As ESPN’s Bob Harig noted above in his tweet, that Tiger is forbidden from “all activities,” including sitting in a chair and answering questions, portends a more serious obstacle for his ability to get back to playing golf. The assumption has been that Tiger would next tee it up at the Arnold Palmer Inivitational at Bay Hill, an event he has won eight times. That’s about a month away.

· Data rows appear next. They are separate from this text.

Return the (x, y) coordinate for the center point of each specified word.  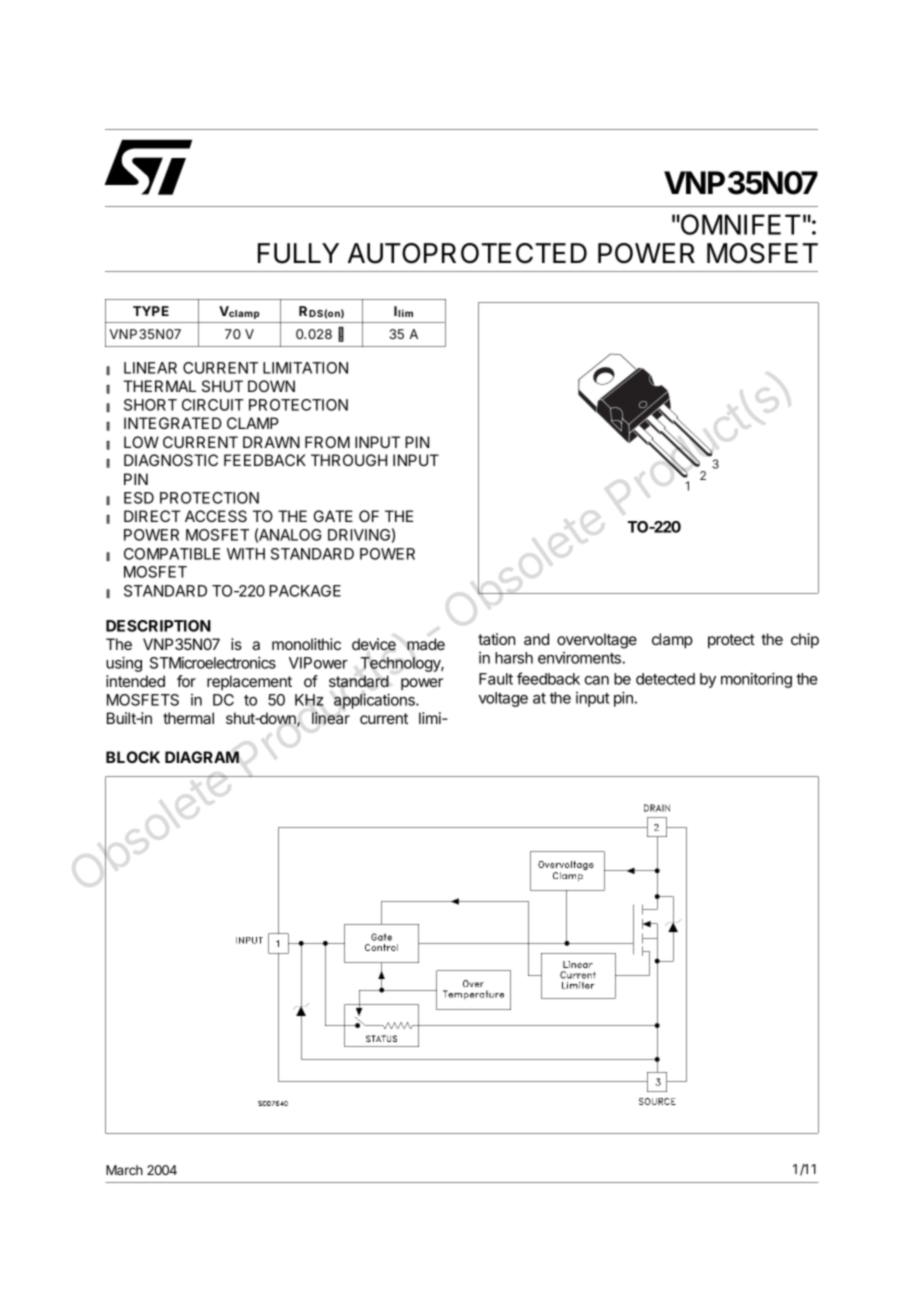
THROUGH (349, 460)
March (124, 1170)
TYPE (151, 311)
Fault (496, 679)
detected (665, 679)
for (186, 681)
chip (805, 640)
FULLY (298, 253)
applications (375, 701)
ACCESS (216, 516)
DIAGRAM (202, 757)
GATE (333, 516)
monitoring (756, 680)
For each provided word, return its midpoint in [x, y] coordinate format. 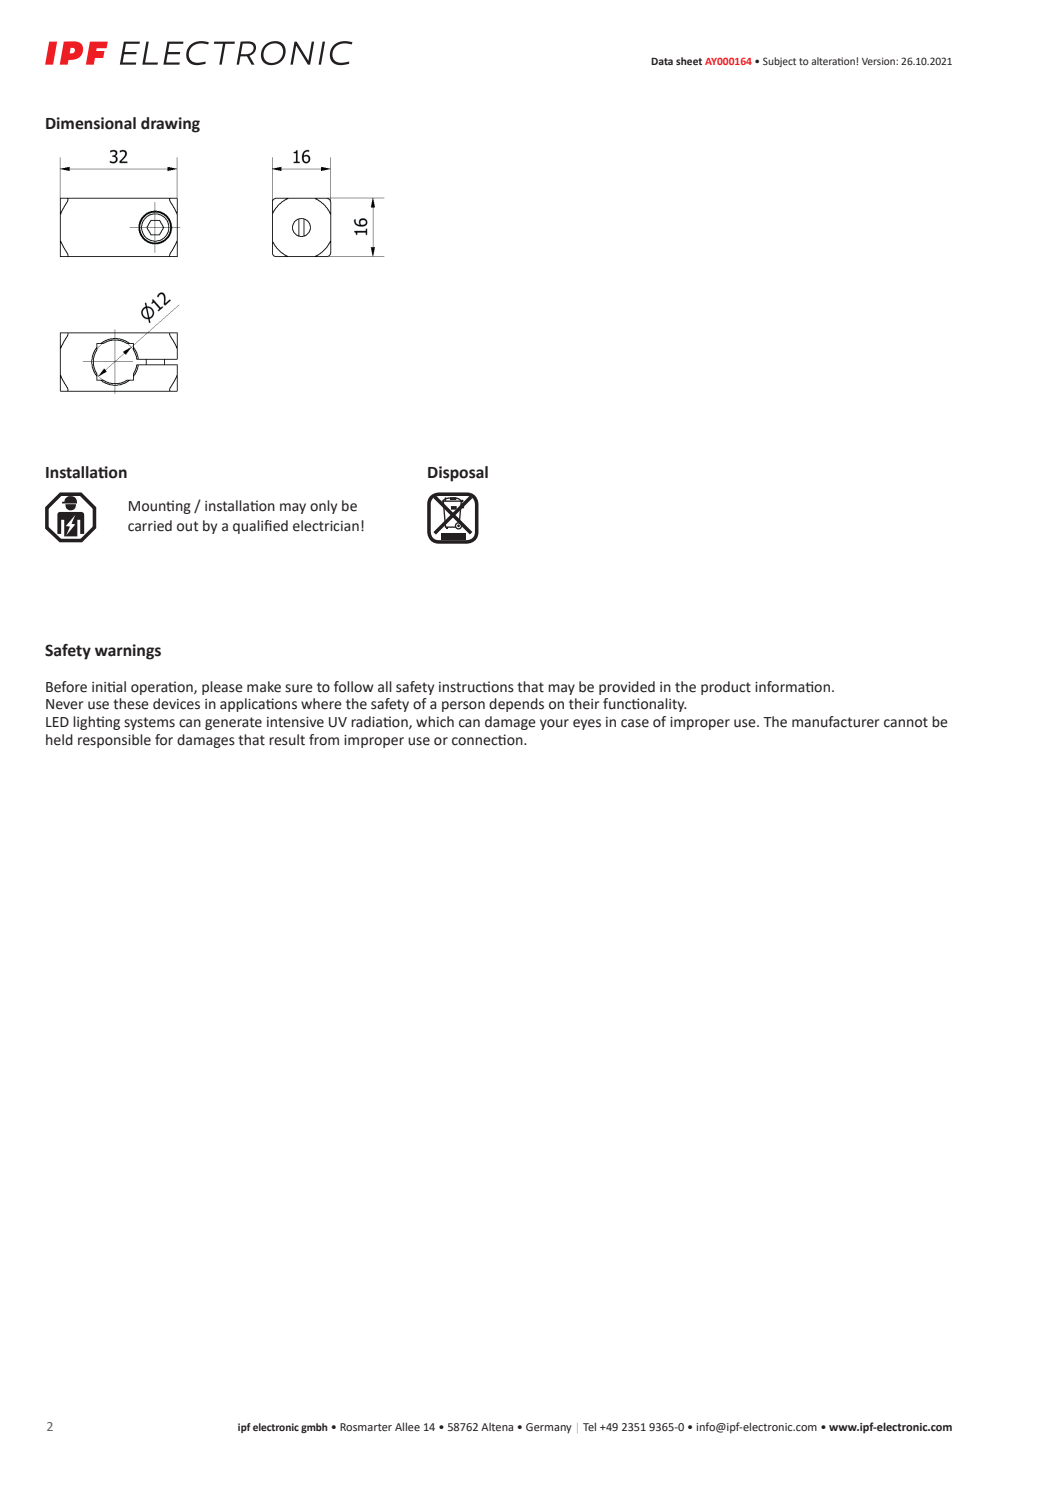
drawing [170, 125]
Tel [589, 1426]
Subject [779, 62]
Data [662, 61]
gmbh [314, 1428]
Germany [549, 1428]
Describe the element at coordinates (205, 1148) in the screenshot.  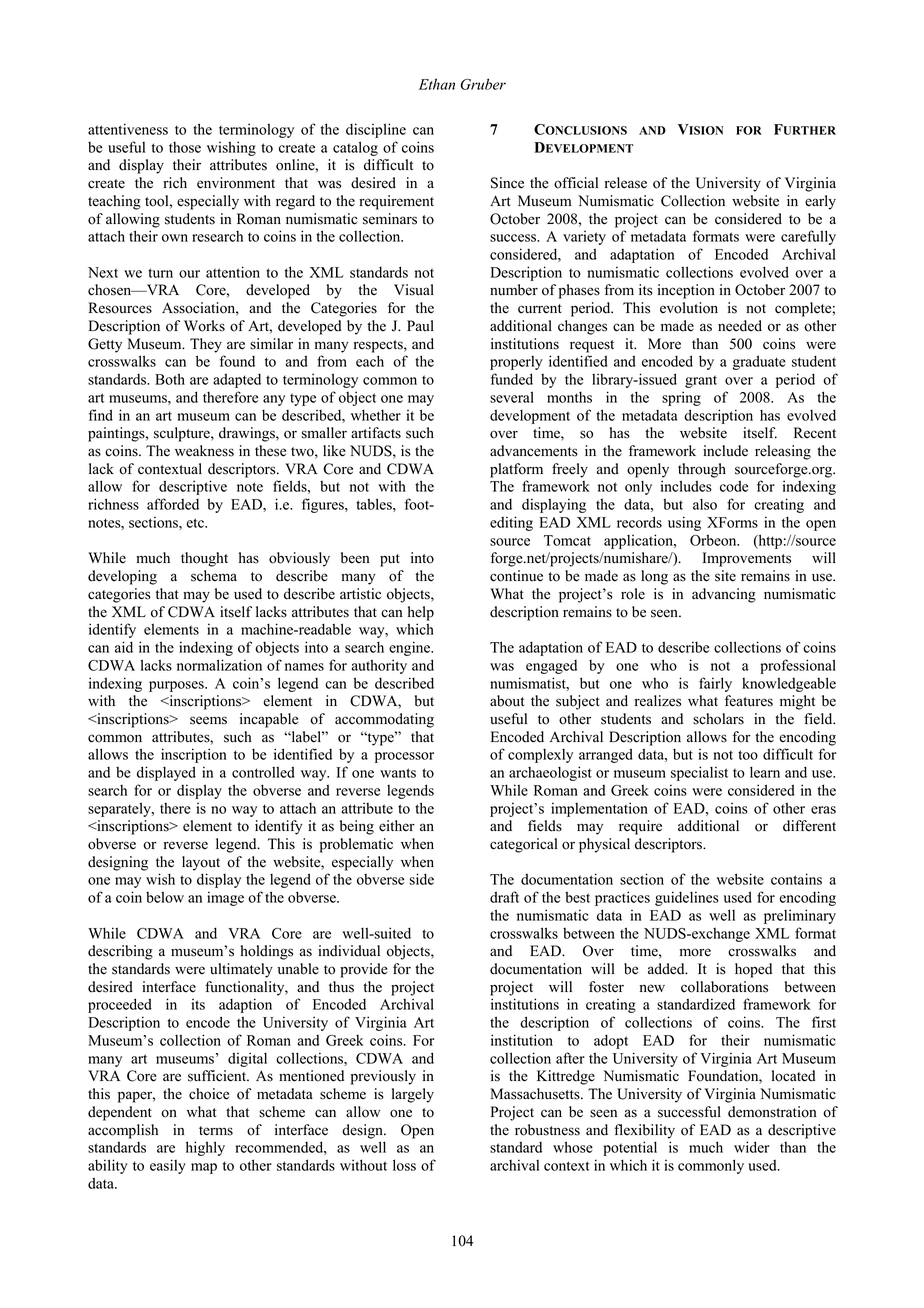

This four-event-in-five-week return at the start of this year was an ambitious schedule. Tiger lasted just three full rounds, is not even healthy enough to do basic PR appearances, and his team is being secretive and ambitious, which is standard operating procedure. In the past when he’s been unable to play events that his foundations hosts, he’s still done the press conferences and been on the grounds to give out the trophy. Maybe it’s just a case of really bad spasms, but this is another depressing development in a highly anticipated comeback that’s rapidly become depressing. The Masters is 50 days away.